The code below simulates some data with 5 predictors, 3 of which have missing values.
library(pminternal)
library(mice)
#>
#> Attaching package: 'mice'
#> The following object is masked from 'package:stats':
#>
#> filter
#> The following objects are masked from 'package:base':
#>
#> cbind, rbind
# make some data
set.seed(2345)
n <- 800
p <- 5
X <- matrix(rnorm(n*p), nrow = n, ncol = p)
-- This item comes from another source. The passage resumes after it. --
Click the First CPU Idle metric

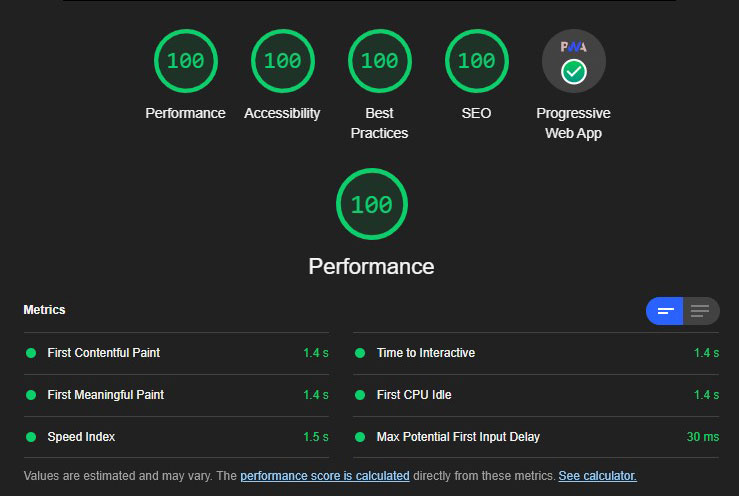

LP <- -1 + X %*% c(-1, 1, -.5, .5, 0)
y <- rbinom(n, 1, plogis(LP))
mean(y)
#> [1] 0.33125
datcomp <- data.frame(y, X)
# add missingness
datmis <- datcomp
datmis$X1[sample(n, 200)] <- NA
datmis$X2[sample(n, 200)] <- NA
datmis$X3[sample(n, 200)] <- NA
# assess performance before introducing missingness
mod <- glm(y ~ ., data = datcomp, family = "binomial")
(comp_val <- validate(mod, method = "cv_o"))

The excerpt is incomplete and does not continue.